- Kim Weins (OpenLogic)
- Jilayne Lovejoy (OpenLogic)
- Esteban Rockett (Motorola)
- Kate Stewart (Canonical)
- Tom Incorvia (Microfocus)
We spent the whole call discussing how to handle Python licensing. Tom iIncorvia did a bunch of research on the Python license. Essentially it was owned by 3 different groups prior to the Python Software Foundation - CWI, CNRI, BeOpen. This happened as the primary author, Guido van Rossum, moved from company to company.
As the owner changed, the license changed, so there are several licenses that apply to different components of Python. In addition, there appear to be tweaks to the license terms with each release, even when the owner did not change.

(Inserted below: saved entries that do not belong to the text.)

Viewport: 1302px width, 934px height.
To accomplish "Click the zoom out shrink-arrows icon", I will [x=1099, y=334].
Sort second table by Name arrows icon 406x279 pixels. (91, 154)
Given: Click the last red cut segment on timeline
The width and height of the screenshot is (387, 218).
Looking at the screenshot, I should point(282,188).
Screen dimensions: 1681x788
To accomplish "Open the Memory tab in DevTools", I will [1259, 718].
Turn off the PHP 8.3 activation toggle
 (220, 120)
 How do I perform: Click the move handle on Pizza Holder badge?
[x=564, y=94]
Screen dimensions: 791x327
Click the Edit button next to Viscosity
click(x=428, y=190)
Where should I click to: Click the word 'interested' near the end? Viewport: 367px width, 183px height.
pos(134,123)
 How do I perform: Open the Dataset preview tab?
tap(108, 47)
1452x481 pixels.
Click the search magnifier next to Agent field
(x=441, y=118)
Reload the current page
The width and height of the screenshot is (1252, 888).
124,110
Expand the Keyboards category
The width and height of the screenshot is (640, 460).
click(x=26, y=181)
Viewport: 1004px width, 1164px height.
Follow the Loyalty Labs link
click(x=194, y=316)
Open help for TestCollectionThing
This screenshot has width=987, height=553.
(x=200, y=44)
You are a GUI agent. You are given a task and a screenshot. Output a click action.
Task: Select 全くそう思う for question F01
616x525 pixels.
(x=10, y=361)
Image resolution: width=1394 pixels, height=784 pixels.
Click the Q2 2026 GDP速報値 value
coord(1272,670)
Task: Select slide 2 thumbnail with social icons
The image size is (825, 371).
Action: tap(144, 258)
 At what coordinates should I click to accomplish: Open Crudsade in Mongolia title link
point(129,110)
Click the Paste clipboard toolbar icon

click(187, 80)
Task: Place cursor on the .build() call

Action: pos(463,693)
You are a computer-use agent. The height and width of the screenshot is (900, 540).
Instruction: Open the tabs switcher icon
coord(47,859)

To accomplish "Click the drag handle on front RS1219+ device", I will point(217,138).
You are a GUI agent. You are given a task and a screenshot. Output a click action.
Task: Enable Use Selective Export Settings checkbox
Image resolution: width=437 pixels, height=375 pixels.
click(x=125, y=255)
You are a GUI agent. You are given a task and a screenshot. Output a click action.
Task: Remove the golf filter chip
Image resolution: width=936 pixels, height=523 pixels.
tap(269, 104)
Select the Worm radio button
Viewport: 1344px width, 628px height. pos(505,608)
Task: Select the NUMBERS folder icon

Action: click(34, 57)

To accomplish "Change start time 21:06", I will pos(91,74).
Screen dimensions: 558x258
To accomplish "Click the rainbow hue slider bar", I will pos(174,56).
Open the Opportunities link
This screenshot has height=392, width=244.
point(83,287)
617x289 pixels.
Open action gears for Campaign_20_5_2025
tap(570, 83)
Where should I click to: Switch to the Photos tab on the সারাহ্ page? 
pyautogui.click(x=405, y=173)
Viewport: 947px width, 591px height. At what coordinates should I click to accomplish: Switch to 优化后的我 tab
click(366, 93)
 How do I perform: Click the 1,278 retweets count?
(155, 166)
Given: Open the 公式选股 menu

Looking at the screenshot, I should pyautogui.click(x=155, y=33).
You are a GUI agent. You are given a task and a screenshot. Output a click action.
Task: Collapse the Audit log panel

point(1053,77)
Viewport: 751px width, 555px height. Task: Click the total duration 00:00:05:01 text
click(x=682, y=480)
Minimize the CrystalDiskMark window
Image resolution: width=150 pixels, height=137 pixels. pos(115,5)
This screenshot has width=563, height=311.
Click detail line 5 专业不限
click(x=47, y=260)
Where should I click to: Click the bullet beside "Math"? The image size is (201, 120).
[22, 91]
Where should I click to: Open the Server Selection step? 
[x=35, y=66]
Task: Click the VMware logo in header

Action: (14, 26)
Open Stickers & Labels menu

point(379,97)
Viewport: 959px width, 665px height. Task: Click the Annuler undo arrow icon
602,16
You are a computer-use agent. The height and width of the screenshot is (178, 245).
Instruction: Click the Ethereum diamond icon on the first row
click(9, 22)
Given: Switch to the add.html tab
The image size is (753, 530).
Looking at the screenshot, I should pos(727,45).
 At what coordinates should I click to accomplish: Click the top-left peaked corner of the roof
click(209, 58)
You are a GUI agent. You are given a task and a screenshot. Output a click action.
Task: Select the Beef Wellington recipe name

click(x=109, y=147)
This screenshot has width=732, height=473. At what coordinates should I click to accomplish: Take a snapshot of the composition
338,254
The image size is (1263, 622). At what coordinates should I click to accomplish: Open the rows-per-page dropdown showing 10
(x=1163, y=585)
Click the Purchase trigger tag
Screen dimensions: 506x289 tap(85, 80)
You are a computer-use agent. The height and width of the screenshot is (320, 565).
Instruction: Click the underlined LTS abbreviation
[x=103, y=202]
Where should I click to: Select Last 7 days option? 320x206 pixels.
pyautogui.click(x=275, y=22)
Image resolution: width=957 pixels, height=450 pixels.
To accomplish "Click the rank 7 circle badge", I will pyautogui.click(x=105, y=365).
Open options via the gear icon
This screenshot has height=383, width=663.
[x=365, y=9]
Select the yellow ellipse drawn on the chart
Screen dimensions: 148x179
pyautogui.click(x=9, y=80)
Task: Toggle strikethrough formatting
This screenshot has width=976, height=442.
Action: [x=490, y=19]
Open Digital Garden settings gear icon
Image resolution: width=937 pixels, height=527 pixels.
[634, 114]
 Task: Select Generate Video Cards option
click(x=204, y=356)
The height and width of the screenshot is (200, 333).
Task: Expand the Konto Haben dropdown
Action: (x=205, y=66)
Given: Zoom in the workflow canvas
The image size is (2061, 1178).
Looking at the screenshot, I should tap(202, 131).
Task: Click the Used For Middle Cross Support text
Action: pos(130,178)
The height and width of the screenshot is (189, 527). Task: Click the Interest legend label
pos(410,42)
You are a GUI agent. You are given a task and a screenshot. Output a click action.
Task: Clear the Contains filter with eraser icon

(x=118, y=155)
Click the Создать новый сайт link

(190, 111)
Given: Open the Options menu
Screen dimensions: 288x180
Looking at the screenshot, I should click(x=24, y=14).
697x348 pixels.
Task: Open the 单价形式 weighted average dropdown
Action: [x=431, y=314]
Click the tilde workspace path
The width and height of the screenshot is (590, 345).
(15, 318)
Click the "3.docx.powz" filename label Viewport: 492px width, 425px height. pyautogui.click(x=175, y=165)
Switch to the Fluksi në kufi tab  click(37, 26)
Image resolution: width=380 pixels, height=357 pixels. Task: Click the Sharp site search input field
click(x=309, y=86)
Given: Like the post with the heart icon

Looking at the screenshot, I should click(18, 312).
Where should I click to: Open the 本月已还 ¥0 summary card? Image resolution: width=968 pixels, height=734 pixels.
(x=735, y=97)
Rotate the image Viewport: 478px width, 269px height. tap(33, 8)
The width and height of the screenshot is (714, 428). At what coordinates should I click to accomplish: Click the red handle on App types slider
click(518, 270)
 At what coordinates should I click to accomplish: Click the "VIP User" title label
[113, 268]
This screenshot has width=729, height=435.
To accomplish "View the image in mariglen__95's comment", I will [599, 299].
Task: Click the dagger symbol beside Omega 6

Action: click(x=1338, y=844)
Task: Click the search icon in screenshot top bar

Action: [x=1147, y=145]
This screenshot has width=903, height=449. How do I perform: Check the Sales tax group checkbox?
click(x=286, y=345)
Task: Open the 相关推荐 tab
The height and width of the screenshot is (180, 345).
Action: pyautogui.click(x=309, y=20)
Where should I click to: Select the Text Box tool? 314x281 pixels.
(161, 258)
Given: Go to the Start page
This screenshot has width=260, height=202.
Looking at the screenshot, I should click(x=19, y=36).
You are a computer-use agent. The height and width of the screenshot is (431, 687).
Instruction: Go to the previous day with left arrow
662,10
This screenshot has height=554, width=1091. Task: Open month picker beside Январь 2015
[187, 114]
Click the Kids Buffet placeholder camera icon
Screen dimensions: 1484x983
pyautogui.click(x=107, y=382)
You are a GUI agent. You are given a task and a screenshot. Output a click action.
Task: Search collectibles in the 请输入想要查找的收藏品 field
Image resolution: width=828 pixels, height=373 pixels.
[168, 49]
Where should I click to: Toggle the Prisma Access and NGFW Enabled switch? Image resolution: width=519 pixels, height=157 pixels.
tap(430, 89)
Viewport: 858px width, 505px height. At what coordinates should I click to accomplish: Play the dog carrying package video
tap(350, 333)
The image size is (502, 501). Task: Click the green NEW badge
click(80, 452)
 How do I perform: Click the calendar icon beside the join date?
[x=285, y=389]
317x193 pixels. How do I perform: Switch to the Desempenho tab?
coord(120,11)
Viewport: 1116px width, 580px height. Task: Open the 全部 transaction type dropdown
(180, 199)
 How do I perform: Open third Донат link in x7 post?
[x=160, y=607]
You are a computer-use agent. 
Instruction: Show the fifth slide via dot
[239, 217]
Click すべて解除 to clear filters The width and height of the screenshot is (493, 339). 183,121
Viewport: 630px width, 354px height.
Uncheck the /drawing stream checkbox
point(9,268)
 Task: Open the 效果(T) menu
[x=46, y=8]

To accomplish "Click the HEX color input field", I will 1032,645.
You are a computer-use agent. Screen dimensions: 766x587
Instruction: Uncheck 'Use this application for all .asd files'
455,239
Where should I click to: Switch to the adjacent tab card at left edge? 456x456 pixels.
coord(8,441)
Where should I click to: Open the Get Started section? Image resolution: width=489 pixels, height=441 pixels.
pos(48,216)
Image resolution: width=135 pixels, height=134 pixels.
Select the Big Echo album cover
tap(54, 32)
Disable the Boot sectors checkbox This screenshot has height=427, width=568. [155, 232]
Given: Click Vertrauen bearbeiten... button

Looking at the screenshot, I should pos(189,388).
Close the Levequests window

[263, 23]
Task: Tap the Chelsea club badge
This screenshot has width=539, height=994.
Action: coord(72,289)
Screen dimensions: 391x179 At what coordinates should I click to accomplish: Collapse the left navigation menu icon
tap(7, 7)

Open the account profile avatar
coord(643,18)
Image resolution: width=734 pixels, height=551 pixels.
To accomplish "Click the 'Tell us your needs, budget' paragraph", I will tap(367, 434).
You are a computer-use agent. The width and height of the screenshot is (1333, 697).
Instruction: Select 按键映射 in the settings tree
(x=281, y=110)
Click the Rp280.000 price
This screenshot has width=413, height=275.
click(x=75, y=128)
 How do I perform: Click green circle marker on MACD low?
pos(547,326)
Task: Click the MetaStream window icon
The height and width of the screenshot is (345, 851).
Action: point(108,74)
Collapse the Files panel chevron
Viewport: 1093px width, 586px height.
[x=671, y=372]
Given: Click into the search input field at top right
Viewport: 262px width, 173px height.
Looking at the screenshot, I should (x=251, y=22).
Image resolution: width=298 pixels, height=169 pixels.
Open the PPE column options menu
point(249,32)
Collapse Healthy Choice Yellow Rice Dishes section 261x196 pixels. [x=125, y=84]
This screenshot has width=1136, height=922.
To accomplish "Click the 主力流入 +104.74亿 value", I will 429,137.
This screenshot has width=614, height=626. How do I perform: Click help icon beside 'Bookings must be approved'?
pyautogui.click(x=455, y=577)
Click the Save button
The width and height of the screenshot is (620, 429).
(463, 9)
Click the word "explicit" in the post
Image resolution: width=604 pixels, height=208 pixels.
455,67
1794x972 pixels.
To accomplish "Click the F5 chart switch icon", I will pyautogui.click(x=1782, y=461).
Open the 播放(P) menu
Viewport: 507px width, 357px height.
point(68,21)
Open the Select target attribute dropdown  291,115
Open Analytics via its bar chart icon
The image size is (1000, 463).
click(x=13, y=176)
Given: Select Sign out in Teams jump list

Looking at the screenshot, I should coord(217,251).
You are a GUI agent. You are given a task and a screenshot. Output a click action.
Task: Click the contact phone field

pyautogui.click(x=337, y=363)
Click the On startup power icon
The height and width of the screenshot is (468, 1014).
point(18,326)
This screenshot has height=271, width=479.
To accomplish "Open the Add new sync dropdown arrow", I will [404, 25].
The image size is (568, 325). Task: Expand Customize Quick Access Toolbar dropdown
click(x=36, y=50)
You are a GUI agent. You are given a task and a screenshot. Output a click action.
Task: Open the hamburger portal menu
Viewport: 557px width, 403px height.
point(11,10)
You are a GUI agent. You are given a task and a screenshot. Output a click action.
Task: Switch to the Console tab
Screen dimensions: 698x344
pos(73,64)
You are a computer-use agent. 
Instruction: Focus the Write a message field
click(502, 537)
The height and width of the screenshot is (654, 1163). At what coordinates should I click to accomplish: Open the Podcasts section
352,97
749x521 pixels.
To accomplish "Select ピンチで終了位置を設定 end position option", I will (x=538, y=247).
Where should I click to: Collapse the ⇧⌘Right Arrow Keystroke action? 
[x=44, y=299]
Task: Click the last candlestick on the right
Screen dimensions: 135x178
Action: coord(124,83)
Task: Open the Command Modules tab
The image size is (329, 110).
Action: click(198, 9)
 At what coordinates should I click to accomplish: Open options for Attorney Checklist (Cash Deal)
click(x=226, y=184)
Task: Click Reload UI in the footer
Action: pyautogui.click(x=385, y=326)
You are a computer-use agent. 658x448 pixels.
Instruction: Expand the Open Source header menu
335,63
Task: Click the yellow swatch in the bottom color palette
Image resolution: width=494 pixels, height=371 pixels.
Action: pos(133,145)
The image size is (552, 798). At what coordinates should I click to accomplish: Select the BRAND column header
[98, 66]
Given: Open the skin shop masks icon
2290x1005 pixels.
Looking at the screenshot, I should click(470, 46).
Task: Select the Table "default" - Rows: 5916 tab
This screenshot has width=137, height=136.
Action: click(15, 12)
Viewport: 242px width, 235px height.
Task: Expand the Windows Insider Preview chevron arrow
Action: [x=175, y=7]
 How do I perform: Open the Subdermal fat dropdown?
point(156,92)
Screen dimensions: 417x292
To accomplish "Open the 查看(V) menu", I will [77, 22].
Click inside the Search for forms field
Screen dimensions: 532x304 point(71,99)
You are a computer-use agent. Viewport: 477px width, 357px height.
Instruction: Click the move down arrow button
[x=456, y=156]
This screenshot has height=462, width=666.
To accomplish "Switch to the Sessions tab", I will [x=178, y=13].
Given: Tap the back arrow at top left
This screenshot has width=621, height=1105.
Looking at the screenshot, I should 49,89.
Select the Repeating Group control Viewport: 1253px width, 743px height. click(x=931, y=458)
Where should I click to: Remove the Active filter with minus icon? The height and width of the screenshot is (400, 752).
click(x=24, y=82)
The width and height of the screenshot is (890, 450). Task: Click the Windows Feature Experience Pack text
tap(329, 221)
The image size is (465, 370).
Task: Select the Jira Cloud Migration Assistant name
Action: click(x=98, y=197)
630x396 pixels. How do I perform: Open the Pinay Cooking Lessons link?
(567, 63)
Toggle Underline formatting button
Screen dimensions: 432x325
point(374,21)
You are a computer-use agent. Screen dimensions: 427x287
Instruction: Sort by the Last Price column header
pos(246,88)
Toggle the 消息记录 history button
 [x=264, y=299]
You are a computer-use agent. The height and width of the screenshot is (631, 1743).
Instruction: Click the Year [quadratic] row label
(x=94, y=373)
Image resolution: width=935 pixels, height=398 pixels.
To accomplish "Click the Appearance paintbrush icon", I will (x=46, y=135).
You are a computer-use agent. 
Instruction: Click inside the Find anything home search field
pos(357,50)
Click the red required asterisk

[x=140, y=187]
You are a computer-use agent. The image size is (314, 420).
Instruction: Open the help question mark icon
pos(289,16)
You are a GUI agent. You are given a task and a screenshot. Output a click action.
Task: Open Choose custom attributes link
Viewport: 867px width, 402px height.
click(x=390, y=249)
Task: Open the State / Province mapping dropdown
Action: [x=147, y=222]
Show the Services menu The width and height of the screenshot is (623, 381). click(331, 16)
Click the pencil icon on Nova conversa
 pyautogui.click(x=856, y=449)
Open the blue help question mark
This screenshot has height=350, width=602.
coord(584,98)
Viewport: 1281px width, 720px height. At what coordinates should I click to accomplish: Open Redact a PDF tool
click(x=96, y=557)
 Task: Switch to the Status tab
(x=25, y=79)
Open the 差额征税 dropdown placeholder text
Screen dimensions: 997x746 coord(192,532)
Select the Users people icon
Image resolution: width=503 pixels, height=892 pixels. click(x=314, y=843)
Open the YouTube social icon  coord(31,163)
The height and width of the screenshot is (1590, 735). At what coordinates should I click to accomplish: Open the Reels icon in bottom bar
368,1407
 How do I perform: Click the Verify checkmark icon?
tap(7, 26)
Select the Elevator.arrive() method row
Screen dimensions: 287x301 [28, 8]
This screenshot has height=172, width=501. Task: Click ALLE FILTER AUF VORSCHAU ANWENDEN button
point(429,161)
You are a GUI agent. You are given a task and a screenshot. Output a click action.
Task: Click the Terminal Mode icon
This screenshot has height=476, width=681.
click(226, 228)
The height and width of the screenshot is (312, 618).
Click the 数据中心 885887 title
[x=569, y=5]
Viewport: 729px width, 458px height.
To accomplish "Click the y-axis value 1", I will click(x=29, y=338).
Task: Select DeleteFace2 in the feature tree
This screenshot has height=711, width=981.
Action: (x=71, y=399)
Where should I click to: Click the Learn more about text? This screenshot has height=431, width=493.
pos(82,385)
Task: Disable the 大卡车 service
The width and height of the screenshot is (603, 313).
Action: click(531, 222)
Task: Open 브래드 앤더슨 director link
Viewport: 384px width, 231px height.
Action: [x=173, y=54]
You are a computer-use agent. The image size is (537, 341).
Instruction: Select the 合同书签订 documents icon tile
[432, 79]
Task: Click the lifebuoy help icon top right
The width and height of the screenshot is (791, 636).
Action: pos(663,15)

On the call, we determined that we should separate the Python licenses into separate licenses in the list. However, we also felt that more research was required to see if different Python licenses might apply simultaneously to a single version.
After the call, I did further research to determine that there are, in fact, multiple licenses that can apply to any version of Python -- with older code under older licenses and newer code under the PSF license.
From the PSF website http://www.python.org/psf/summary/
"(1) In the earlier days of Python, employee contracts and related law ensured that the organizations that released Python under the various licenses had the rights to the code that was added in each release. The open source licenses used by those organizations granted all the necessary rights to the world in general, which of course includes the PSF. The only significant right the PSF does not have to this code is to re-license it. This is the reason for the continued existence of the older licenses in the license stack. Since some of the organizations involved no longer exist, it is unlikely that the PSF could obtain relicensing rights in the future. Thus, the older licenses cannot be removed from the license stack."
We will revisit this topic at the next meeting.